=== DATA FOR REVIEW ===

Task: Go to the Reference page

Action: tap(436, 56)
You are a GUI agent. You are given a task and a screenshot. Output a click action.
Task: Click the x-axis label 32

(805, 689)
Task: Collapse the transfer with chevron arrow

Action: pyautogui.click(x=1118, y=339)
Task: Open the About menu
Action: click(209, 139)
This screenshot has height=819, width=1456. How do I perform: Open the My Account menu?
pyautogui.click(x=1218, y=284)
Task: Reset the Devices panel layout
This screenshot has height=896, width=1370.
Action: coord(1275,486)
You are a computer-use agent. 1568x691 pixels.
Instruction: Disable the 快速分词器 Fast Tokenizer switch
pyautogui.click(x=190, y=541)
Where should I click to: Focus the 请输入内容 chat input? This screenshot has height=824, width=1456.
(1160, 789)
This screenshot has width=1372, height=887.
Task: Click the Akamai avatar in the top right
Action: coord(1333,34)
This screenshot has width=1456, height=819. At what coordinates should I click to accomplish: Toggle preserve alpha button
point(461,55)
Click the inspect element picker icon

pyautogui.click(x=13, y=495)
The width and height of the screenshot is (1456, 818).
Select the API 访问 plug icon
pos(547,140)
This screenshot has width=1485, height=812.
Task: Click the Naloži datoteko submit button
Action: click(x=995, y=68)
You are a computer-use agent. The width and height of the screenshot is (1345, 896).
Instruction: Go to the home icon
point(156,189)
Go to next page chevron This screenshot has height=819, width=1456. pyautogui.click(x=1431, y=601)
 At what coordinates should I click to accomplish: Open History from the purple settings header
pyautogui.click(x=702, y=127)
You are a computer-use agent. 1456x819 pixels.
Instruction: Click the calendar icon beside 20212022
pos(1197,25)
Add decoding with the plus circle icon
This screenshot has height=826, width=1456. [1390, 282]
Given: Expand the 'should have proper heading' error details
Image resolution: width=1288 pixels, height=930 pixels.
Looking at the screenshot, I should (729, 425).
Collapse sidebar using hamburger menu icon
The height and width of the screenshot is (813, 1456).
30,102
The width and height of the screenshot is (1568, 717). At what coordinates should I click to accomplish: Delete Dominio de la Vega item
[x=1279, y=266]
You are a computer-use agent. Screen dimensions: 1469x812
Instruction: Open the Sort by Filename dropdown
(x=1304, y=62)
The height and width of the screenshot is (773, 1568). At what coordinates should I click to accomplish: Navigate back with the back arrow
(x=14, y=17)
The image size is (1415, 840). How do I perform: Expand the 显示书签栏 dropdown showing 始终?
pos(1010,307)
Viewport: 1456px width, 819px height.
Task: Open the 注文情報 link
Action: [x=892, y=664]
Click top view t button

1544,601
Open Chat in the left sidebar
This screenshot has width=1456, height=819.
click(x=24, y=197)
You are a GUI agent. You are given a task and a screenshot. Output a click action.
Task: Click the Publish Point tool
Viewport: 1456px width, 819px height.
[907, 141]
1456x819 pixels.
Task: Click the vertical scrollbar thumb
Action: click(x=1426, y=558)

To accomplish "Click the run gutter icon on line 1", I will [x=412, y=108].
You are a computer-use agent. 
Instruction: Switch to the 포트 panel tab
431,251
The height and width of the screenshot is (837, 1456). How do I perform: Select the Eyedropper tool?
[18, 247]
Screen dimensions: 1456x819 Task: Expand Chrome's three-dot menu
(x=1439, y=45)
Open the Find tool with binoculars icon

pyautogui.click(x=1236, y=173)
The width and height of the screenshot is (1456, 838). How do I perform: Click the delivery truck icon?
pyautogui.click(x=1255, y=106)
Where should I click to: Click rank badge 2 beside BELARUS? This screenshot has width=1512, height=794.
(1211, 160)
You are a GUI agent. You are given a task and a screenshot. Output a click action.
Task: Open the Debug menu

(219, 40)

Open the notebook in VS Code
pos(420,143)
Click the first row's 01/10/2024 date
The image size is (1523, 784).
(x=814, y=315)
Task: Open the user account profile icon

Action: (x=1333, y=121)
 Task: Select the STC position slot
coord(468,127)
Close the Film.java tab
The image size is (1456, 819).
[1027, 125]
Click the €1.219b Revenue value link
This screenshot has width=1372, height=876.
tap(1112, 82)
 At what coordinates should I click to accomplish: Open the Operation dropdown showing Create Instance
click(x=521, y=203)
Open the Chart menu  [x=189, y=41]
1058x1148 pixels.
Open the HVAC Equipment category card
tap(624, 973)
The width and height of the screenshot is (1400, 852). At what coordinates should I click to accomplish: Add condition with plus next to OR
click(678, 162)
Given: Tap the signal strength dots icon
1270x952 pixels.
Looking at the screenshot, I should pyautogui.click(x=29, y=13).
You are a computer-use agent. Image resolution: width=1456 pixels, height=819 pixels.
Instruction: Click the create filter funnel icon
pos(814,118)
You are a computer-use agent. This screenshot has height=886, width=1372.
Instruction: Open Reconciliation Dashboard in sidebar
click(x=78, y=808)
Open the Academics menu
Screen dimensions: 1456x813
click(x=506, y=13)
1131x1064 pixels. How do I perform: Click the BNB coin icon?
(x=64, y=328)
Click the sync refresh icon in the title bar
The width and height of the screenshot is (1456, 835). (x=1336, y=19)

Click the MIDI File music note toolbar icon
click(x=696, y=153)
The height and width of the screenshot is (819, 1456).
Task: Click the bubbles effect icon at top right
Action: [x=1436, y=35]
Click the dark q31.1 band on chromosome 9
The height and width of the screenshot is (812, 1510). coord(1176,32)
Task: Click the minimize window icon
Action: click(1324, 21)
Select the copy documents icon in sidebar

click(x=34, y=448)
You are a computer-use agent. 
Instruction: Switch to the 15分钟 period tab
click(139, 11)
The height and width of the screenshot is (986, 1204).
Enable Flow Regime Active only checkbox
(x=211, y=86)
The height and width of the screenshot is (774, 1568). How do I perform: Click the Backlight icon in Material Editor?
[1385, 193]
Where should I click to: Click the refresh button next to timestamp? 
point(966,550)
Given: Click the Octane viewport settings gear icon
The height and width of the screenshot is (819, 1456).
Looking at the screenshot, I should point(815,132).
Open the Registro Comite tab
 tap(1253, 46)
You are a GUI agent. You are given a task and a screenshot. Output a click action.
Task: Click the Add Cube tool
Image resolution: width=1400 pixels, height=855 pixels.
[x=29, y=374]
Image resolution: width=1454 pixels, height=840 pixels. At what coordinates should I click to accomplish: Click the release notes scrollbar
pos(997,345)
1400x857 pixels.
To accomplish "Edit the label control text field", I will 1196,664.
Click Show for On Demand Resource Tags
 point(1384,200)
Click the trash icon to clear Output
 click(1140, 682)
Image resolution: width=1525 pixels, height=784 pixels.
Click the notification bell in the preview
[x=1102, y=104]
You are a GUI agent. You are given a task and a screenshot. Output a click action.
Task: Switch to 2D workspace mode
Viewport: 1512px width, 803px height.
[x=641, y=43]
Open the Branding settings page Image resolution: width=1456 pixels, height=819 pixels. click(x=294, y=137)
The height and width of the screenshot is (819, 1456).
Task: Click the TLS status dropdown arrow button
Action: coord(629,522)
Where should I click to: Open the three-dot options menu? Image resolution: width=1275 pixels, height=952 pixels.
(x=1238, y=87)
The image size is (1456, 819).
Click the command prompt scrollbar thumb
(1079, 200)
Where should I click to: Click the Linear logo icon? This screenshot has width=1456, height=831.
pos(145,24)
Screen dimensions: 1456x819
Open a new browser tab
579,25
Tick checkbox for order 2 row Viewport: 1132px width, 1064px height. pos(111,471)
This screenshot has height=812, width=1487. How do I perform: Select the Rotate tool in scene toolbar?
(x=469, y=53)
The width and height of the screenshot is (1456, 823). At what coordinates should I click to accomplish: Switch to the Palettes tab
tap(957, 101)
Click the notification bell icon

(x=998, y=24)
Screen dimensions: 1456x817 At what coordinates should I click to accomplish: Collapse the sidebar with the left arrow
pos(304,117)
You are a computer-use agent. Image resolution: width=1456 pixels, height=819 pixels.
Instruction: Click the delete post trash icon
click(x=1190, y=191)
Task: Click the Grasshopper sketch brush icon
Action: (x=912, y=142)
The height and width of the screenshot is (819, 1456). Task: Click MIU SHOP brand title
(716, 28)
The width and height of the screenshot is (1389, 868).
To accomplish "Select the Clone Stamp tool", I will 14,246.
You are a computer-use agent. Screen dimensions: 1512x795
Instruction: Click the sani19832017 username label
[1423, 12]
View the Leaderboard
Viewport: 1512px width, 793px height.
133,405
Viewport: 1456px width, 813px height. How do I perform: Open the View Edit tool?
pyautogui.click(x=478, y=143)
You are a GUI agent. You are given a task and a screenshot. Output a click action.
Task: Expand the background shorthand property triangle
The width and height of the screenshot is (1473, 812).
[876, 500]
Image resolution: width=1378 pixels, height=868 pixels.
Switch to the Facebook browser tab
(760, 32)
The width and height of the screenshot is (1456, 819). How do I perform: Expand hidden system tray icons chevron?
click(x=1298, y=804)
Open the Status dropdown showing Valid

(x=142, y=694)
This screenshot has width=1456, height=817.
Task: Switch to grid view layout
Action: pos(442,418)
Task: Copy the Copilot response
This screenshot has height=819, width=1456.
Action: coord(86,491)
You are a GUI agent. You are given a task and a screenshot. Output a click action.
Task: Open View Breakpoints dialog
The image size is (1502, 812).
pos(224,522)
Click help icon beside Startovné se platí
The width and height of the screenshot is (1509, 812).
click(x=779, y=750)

===

# WORK INSTRUCTIONS
Copy out, exactly and alone, the lines of the entries above between the ones holding "Open the Registro Comite tab" and "Task: Switch to 2D workspace mode", inclusive.

# RESPONSE FOR THIS EXERCISE
Open the Registro Comite tab
 tap(1253, 46)
You are a GUI agent. You are given a task and a screenshot. Output a click action.
Task: Click the Add Cube tool
Image resolution: width=1400 pixels, height=855 pixels.
[x=29, y=374]
Image resolution: width=1454 pixels, height=840 pixels. At what coordinates should I click to accomplish: Click the release notes scrollbar
pos(997,345)
1400x857 pixels.
To accomplish "Edit the label control text field", I will 1196,664.
Click Show for On Demand Resource Tags
 point(1384,200)
Click the trash icon to clear Output
 click(1140, 682)
Image resolution: width=1525 pixels, height=784 pixels.
Click the notification bell in the preview
[x=1102, y=104]
You are a GUI agent. You are given a task and a screenshot. Output a click action.
Task: Switch to 2D workspace mode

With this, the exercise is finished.